Transcribe the entire listing exactly as it appears.
········
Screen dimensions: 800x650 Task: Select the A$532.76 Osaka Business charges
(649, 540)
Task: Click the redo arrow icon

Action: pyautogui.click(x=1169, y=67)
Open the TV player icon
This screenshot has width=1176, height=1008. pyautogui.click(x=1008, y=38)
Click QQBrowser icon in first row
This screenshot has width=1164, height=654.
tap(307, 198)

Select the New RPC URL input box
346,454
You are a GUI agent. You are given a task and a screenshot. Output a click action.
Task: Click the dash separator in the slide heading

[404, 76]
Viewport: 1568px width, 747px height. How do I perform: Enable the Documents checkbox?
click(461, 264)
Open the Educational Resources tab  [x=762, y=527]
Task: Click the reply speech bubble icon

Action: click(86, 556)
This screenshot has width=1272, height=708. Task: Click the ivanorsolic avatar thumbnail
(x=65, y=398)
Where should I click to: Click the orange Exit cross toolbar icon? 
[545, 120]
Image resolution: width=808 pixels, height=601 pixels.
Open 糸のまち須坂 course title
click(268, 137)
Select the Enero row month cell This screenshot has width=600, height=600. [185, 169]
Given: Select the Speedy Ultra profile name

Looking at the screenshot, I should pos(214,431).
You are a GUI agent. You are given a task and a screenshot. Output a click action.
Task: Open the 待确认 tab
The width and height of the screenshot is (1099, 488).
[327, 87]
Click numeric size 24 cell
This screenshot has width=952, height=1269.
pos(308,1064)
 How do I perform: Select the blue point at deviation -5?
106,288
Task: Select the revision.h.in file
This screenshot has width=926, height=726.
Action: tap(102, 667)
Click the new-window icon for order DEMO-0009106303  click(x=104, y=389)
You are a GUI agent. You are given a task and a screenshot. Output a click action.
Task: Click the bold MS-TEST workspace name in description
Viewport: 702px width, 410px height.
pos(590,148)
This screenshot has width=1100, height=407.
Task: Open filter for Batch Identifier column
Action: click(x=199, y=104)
········
**RESPONSE FOR THIS EXERCISE**
Screen dimensions: 800x650 Task: Select the A$532.76 Osaka Business charges
(649, 540)
Task: Click the redo arrow icon

Action: pyautogui.click(x=1169, y=67)
Open the TV player icon
This screenshot has width=1176, height=1008. pyautogui.click(x=1008, y=38)
Click QQBrowser icon in first row
This screenshot has width=1164, height=654.
tap(307, 198)

Select the New RPC URL input box
346,454
You are a GUI agent. You are given a task and a screenshot. Output a click action.
Task: Click the dash separator in the slide heading

[404, 76]
Viewport: 1568px width, 747px height. How do I perform: Enable the Documents checkbox?
click(461, 264)
Open the Educational Resources tab  [x=762, y=527]
Task: Click the reply speech bubble icon

Action: click(86, 556)
This screenshot has width=1272, height=708. Task: Click the ivanorsolic avatar thumbnail
(x=65, y=398)
Where should I click to: Click the orange Exit cross toolbar icon? 
[545, 120]
Image resolution: width=808 pixels, height=601 pixels.
Open 糸のまち須坂 course title
click(268, 137)
Select the Enero row month cell This screenshot has width=600, height=600. [185, 169]
Given: Select the Speedy Ultra profile name

Looking at the screenshot, I should pos(214,431).
You are a GUI agent. You are given a task and a screenshot. Output a click action.
Task: Open the 待确认 tab
The width and height of the screenshot is (1099, 488).
[327, 87]
Click numeric size 24 cell
This screenshot has width=952, height=1269.
pos(308,1064)
 How do I perform: Select the blue point at deviation -5?
106,288
Task: Select the revision.h.in file
This screenshot has width=926, height=726.
Action: tap(102, 667)
Click the new-window icon for order DEMO-0009106303  click(x=104, y=389)
You are a GUI agent. You are given a task and a screenshot. Output a click action.
Task: Click the bold MS-TEST workspace name in description
Viewport: 702px width, 410px height.
pos(590,148)
This screenshot has width=1100, height=407.
Task: Open filter for Batch Identifier column
Action: click(x=199, y=104)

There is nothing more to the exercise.